Snakes

This Sunday’s sermon will start out with my own up-close personal snake encounter, a few years ago at our cabin in Arizona. Though I didn’t get bit like Paul in our text from Acts 28:1-10, I was unexpectedly nose-to-nose with a rattler I hadn’t noticed when I went to connect a garden hose. I can’t read about Paul’s experience without remembering that one.

As we heard last week from the second half of Acts 27, Paul was shipwrecked and came ashore on the island of Malta. No poisonous snakes are found there today, though there is no reason to doubt their presence in ancient times. Human antipathy to snakes is such that increasing population and habitation would naturally drive out the venomous creatures.

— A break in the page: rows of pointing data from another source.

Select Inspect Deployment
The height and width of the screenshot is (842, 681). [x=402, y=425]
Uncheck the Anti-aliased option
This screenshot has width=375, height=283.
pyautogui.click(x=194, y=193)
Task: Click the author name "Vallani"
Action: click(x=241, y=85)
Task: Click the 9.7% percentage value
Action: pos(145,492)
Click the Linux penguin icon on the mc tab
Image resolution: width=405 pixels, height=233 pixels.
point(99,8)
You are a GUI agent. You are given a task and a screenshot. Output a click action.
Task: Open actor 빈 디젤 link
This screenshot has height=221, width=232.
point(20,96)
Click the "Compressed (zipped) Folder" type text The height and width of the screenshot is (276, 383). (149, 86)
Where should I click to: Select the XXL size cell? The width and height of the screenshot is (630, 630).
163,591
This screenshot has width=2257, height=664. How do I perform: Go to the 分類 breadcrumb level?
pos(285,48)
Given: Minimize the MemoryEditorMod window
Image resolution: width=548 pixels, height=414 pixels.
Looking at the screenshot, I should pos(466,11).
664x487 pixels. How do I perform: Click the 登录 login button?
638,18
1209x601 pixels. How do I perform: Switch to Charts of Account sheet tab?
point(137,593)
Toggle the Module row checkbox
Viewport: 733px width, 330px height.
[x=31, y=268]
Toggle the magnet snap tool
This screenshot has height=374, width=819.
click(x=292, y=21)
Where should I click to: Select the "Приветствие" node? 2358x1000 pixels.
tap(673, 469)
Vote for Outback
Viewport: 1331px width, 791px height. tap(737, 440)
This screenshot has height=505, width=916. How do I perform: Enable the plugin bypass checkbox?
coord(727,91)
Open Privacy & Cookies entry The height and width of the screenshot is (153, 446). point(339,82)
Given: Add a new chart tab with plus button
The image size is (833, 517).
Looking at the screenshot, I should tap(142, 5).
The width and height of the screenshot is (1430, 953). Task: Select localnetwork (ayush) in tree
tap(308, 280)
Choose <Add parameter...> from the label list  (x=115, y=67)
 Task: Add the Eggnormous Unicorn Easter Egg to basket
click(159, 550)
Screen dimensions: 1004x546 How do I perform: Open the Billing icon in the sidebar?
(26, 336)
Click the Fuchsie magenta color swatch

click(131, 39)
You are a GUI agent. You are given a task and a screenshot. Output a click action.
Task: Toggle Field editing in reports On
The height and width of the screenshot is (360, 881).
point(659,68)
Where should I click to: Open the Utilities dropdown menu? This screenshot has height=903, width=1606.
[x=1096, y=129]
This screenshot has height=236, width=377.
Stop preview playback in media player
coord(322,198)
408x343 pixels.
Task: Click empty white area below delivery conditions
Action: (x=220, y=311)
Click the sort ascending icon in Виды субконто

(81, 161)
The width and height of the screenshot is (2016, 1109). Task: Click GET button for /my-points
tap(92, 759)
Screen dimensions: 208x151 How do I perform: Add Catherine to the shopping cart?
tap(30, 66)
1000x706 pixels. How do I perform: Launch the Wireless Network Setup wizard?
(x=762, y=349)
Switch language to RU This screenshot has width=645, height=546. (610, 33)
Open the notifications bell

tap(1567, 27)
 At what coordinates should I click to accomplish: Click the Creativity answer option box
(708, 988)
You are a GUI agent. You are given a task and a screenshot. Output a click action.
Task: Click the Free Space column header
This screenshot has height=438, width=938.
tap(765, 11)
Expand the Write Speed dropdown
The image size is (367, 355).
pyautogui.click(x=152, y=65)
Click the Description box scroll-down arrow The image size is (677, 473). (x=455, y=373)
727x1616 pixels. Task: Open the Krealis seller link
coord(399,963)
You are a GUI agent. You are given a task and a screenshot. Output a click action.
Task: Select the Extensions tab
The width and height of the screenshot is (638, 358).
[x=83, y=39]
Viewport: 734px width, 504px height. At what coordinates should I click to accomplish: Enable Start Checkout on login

In my own snake story, our rescuer came in the form of a fellow who loved snakes and found them beautiful. He captured the critter I encountered and removed it to a safe distance from our cabin. Though it may sound odd, I’m moved to think how God loves us and finds us worth the gift of His Son despite all our “snakelike” attributes and sin.

In the text, verse 2, the translations call the Maltese folks “islanders” or “natives,” but the actual word in Greek is barbaroi, “barbarians.” Though it may not have the overtones of violent nature we associate with “barbarian” today, the term certainly meant uncouth, uneducated, non-Greek speaking peoples of the ancient world.

Yet these “barbarians” are lovely in God’s eyes. They show “unusual kindness” to Paul and the rest of the shipwrecked company. The leading man of the Maltese takes Paul and friends into his own home and abundantly provisions them for the final leg of the journey to Rome. We can only guess, because the text does not say, but almost certainly Paul shared the Good News with them and some became Christians. The text does say that Paul healed the leader’s father and many others on Malta. Salvation came to despised “barbarians.”

The kindness of the ancient Maltese and God’s grace to them through Paul are important reminders to us in these times. Many around us are more likely to view strangers and foreigners as dangerous as snakes and deny them help if not kill them outright. Even when some people of different color or language are admitted into a community they may be viewed as “barbarian” and inferior. Paul’s sojourn on Malta reminds us that we will often be blessed in interactions with those different from us and that they are all beautiful in His eyes.

2 thoughts on “Snakes”

  1. well put Steve. sometimes, in fact in this time, the snake is close to home. and sometimes the stranger is the angel we entertain unawares when we remain open to our tradition of xtian hospitality.
    as you know, i have a son who loves snakes–but reptilelike humans are a challenge for me.
    trying for more patience and hoping for better days.

  2. Thanks, Craig. It’s always a pleasure to hear from you. May the Lord give us both more patience with those who cause themselves to appear less than human in compassion and morality. They are God’s to judge, forgive or deal with how He chooses.